A view from CSU to SIU

I learned from the Facebook feed from the EIU faculty union of CSU Faculty Voice, a faculty blog for CSU. The blog features a post giving  an insider's point of view on the recent mass layoffs--and how poorly they were handled by the administration there.

It's not happy reading. The administration basically has a  "don't call us, we'll call you" policy--for current staff. If you don't get a recall notice, the implicit message is that you're not needed, at least for now. Or maybe your notice will come Sunday. Or maybe later. So no one getting laid off is receiving the fundamental courtesy of being informed of their status. The lucky survivors are recalled, bit by bit, to report to work.

Twenty years ago I was an inside candidate on a tenure track search on another campus. I didn't get the job (and perhaps shouldn't have). But I still remember and resent the fact that my boss (who had earlier told me, irresponsibly and falsely, that the job was "mine to lose") didn't have the moral courage to tell me this herself.  Instead I got a mysterious summons to the college presidents' office. One remembers such things. Even if CSU recalls more staff, it has damaged its relationship with them forever.

More details on troubles at CSU, with my traditional effort to draw local lessons, after the break.



The CSU administrators clearly don't know what they're doing, so one thing they are doing is making everything worse by leaving 100% of the non-instructional staff hanging out to dry as the administration figures out who will stay and who will go. And CSU's troubled past leads faculty and staff with absolutely no confidence that the administration will make the right decisions. One university employer won a large lawsuit claiming he'd been fired for being a whistleblower. Another scandal there was the administration's effort to silence the blog I linked to above. The blog controversy helped force the former CSU president, Wayne Watson, to resign. Maybe the new president is better—I don't know—but the lingering absence of confidence is clearly something CSU cannot afford.
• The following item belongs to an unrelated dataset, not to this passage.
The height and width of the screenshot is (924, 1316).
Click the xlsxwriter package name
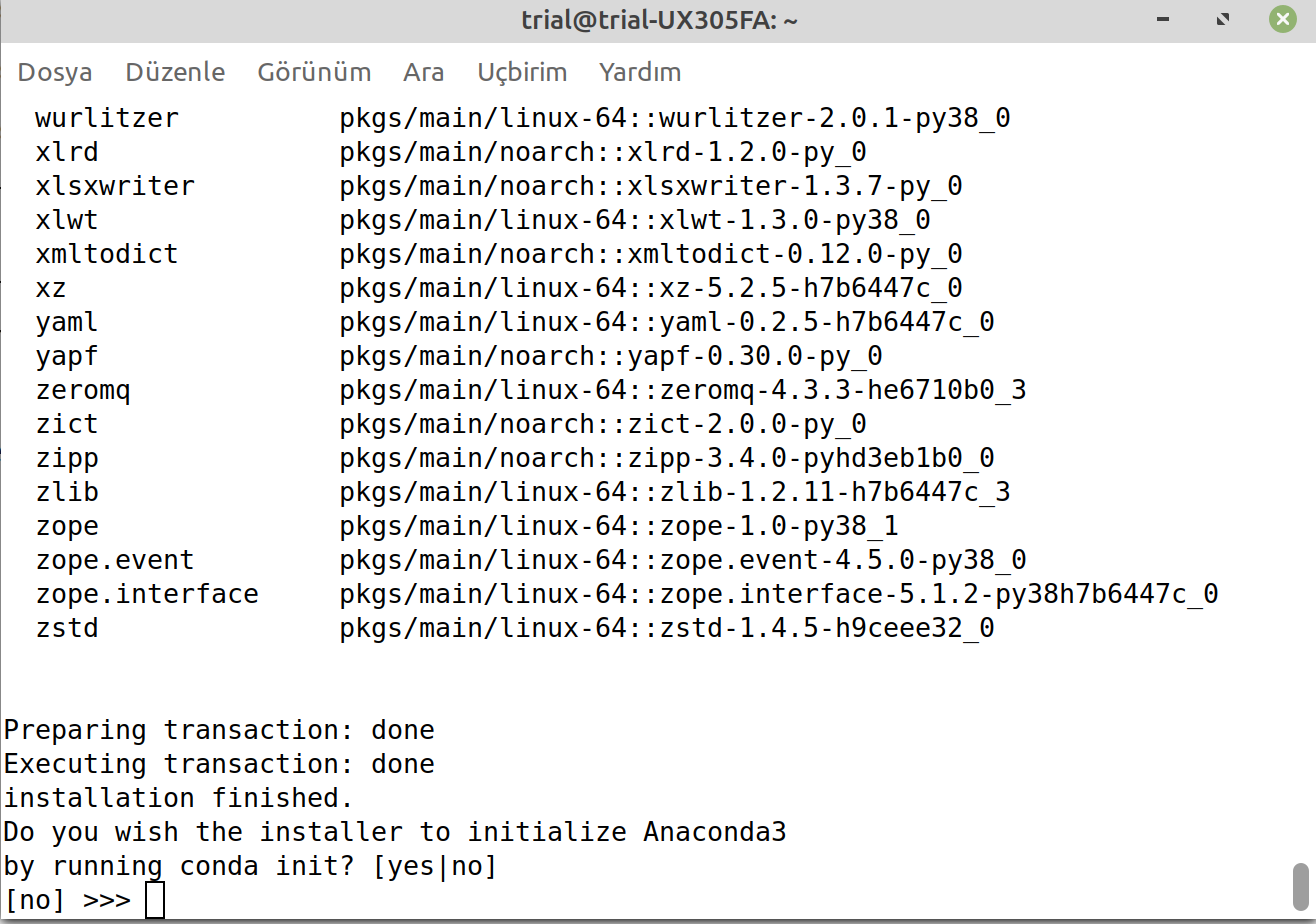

To be clear, this level of administrative malfeasance isn't an excuse for failing to fund CSU, as the CSU Faculty Voice blog makes very clear. High administrators are political appointees--i.e. they are appointed by trustees, who are often political hacks and are certainly appointed by the governor. So legislators and the governor have no right to shut down CSU because state-appointed leaders have run it so poorly. The recent stop-gap bill did give CSU more money, proportionately, than other state universities. But CSU still suffered a 40% cut in its operating budget, and is getting the remaining 60% at least 10 months late. Given their reliance on public funding, it's no surprise the place is still on the brink—but it was not necessary that administrative incompetence compound the problem.

Such stories are important for us at SIU because they show how local decisions and local histories can impact how universities fare in a statewide crisis. We find models to emulate and to avoid. To my mind, the successful agreements between administration and unions at WIU and EIU look like positive models. CSU—like John A. Logan College here in Southern Illinois—has an abysmal record of administrative corruption and incompetence. SIUC is of course no shining example in the administrative regard, though our current administration is clearly far, far better than the last one was.

But history matters. For example, it is surely in part due to the Cheng administration that the talk on campus is all of layoffs and not of furloughs, given Cheng's illegal imposition of furloughs. And some of the angry comments I heard at the "listening session" were based on asinine decisions made under Cheng and before her: in addition to the lousy strategic plan I noted in my post, students noted lavish spending on bricks and mortar for the Student Services Building over investment in people or a dorm that housed many minority students.